Exercise →
Print out every line of the listing below without alteration.

Records for the task →
----------

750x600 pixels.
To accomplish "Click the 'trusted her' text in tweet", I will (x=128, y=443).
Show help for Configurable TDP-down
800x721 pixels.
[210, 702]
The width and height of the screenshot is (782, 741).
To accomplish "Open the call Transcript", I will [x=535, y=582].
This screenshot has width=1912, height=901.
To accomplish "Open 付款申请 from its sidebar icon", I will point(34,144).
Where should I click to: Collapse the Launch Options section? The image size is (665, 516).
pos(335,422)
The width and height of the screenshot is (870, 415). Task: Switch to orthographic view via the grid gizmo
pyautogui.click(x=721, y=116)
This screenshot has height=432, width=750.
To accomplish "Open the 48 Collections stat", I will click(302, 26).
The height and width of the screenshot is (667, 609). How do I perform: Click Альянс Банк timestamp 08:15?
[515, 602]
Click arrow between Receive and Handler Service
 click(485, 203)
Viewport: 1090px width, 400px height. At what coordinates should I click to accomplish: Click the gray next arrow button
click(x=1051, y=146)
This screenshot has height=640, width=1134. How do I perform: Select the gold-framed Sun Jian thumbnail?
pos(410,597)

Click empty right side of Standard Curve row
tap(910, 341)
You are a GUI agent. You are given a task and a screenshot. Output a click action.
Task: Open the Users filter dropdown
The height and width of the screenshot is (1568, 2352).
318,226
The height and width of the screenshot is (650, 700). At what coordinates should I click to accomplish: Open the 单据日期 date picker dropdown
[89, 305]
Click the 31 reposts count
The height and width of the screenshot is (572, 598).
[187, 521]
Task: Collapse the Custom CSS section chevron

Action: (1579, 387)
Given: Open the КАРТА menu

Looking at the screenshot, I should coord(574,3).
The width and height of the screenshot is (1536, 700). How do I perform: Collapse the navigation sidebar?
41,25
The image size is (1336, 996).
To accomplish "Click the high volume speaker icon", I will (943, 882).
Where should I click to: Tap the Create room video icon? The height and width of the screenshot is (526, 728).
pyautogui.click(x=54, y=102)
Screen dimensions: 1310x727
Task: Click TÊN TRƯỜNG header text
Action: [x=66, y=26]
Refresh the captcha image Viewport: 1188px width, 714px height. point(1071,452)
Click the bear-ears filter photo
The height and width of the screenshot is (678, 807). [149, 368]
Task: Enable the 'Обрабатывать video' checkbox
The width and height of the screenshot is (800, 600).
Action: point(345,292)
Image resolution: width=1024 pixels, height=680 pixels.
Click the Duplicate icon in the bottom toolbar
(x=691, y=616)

----------

Response to the task →
750x600 pixels.
To accomplish "Click the 'trusted her' text in tweet", I will (x=128, y=443).
Show help for Configurable TDP-down
800x721 pixels.
[210, 702]
The width and height of the screenshot is (782, 741).
To accomplish "Open the call Transcript", I will [x=535, y=582].
This screenshot has width=1912, height=901.
To accomplish "Open 付款申请 from its sidebar icon", I will point(34,144).
Where should I click to: Collapse the Launch Options section? The image size is (665, 516).
pos(335,422)
The width and height of the screenshot is (870, 415). Task: Switch to orthographic view via the grid gizmo
pyautogui.click(x=721, y=116)
This screenshot has height=432, width=750.
To accomplish "Open the 48 Collections stat", I will click(302, 26).
The height and width of the screenshot is (667, 609). How do I perform: Click Альянс Банк timestamp 08:15?
[515, 602]
Click arrow between Receive and Handler Service
 click(485, 203)
Viewport: 1090px width, 400px height. At what coordinates should I click to accomplish: Click the gray next arrow button
click(x=1051, y=146)
This screenshot has height=640, width=1134. How do I perform: Select the gold-framed Sun Jian thumbnail?
pos(410,597)

Click empty right side of Standard Curve row
tap(910, 341)
You are a GUI agent. You are given a task and a screenshot. Output a click action.
Task: Open the Users filter dropdown
The height and width of the screenshot is (1568, 2352).
318,226
The height and width of the screenshot is (650, 700). At what coordinates should I click to accomplish: Open the 单据日期 date picker dropdown
[89, 305]
Click the 31 reposts count
The height and width of the screenshot is (572, 598).
[187, 521]
Task: Collapse the Custom CSS section chevron

Action: (1579, 387)
Given: Open the КАРТА menu

Looking at the screenshot, I should coord(574,3).
The width and height of the screenshot is (1536, 700). How do I perform: Collapse the navigation sidebar?
41,25
The image size is (1336, 996).
To accomplish "Click the high volume speaker icon", I will (943, 882).
Where should I click to: Tap the Create room video icon? The height and width of the screenshot is (526, 728).
pyautogui.click(x=54, y=102)
Screen dimensions: 1310x727
Task: Click TÊN TRƯỜNG header text
Action: [x=66, y=26]
Refresh the captcha image Viewport: 1188px width, 714px height. point(1071,452)
Click the bear-ears filter photo
The height and width of the screenshot is (678, 807). [149, 368]
Task: Enable the 'Обрабатывать video' checkbox
The width and height of the screenshot is (800, 600).
Action: point(345,292)
Image resolution: width=1024 pixels, height=680 pixels.
Click the Duplicate icon in the bottom toolbar
(x=691, y=616)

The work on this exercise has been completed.